At the birth of the solar industry, Feed in Tariffs were high, and so was the cost of panels. But solar has matured, and need no longer be shackled by subsidy support. David Snape, Head of Sales and Marketing at Solarsense explains why it’s now a better investment than ever before.

Used correctly, subsidies exist to get nascent, vital technologies off the ground and into the mainstream. But for this very reason, when the technology scales, subsidy support can and should end.

Amber Rudd has fundamentally restructured Feed in Tariffs (FiT) for this very reason. But at Solarsense, we believe the change is not cause to commiserate. Rather, let’s celebrate solar’s approaching triumph.

When technologies move beyond subsidy, everyone wins

Today, prices of solar PV have fallen. And so too have subsidies. In the real commercial world, this is normal, and simply means that the ROI is very similar to how it was before, just that everything has become more competitive as the marketplace has expanded.

The truth is; life after FiT has separated wheat from chaff in the industry as a whole. The strong companies have weathered the storm, and now investors in solar need not obsess over FiT. The subsidy cash has done its job; to bring solar to the point where it no longer needs handholding, and breaks free to disrupt the renewables market on its own two feet.

Further evidence of solar’s strength comes from National Grid and DECC. DECC is pushing hard on its Demand Side Response (DSR) solutions, partly because renewables can cause technical grid issues to do with electricity frequency, which DSR effectively solves.

The key point is, if minds at DECC weren’t convinced a lot more solar was coming online in the UK, they wouldn’t be pushing so hard for DSR solutions to frequency issues. Therefore, DECC must be sure solar is a long term winner for UK energy security.

The voices behind today’s bright, FiT free future

“We have to get the balance right and I am clear that subsidies should be temporary, not part of a permanent business model. When the cost of technologies come down, so should the consumer-funded support.” Amber Rudd, quoted in Business Green.

“Solar is popular and cost effective and the price is rapidly dropping.” Green MP Caroline Lucas in Business Green.

“The nature of high electricity self-consumption and a maturing commercial market should ensure solar is still a good choice for many power-hungry businesses across the UK looking to reduce their bills and use the empty space on their roofs.” Paul Barwell, chief executive of the Solar Trade Association, in Business Green.

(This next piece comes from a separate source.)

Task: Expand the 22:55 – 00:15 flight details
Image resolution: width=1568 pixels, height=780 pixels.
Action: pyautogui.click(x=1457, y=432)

Business drives on as solar goes FiT free

Since FiT changes, Solar Power Portal (SPP) recently pointed out the market actually shows firms entering, not leaving the UK solar arena. The trends therefore are not of a frightened, beleaguered sector dashed by FiT alterations. Instead, manufacturers are rushing to publicise their support for solar in the UK. Solar remains ROI-prompt and affordable. This says nothing of the CSR and greener branding opportunities available to those who opt for solar.

Indeed, investing in the sun within an environment which, to the initiated at least may appear challenging, illustrates bravery and strength and arguably stronger greener credentials. When you brand on perceived bravery, your brand grows.

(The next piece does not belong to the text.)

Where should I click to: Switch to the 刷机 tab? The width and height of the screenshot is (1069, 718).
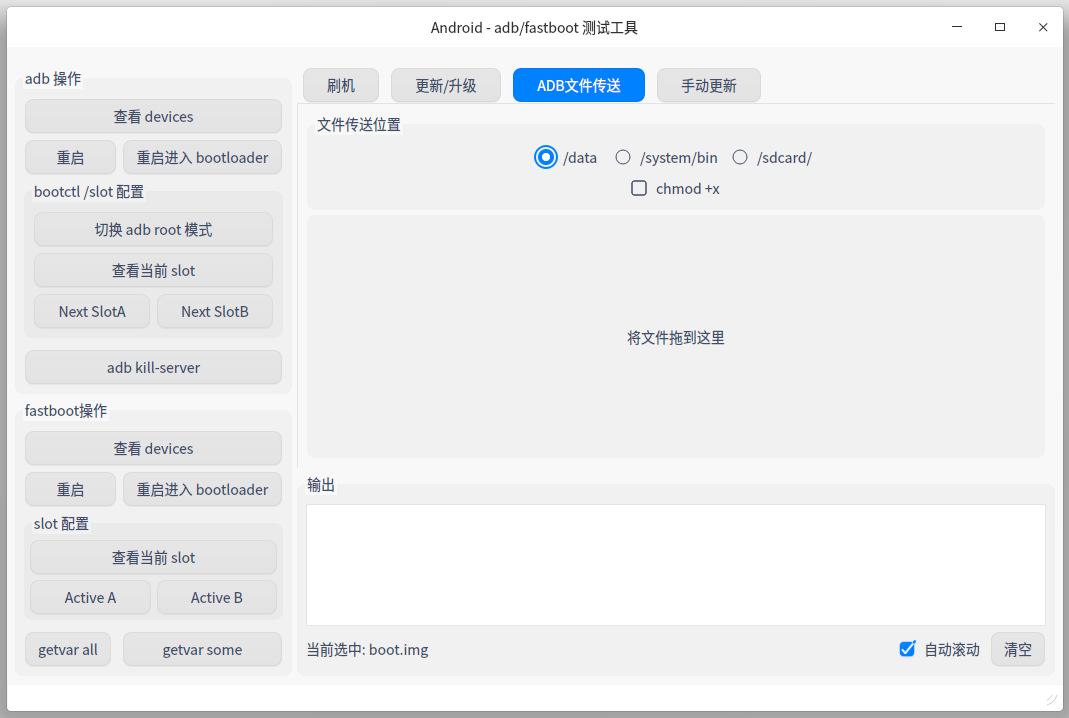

Japan proves how the UK solar market is set for greatness

The final word is down to Energy Voice magazine. It describes Japan’s astonishing take up of solar, where subsidies too have recently been reduced.

The Japanese example reiterates that when solar becomes competitive, subsidies drop, and technology steps up; not only delivering better solar panels, but more efficient ways to get solar power into the grid in the East.

‘The next few years could see a definite, but gradual, shift in Japan’s energy mix, with solar power taking over from fossil fuels and nuclear,’ writes the journal.

‘This is exemplified by the fact that by March 2016, Japan plans to close 2.4 GW of oil-run power plants. By using technology to overcome the challenges the industry faces, another boom in solar could be just around the corner for Japan.’ A bright future, with brave investors, is at hand for the UK too.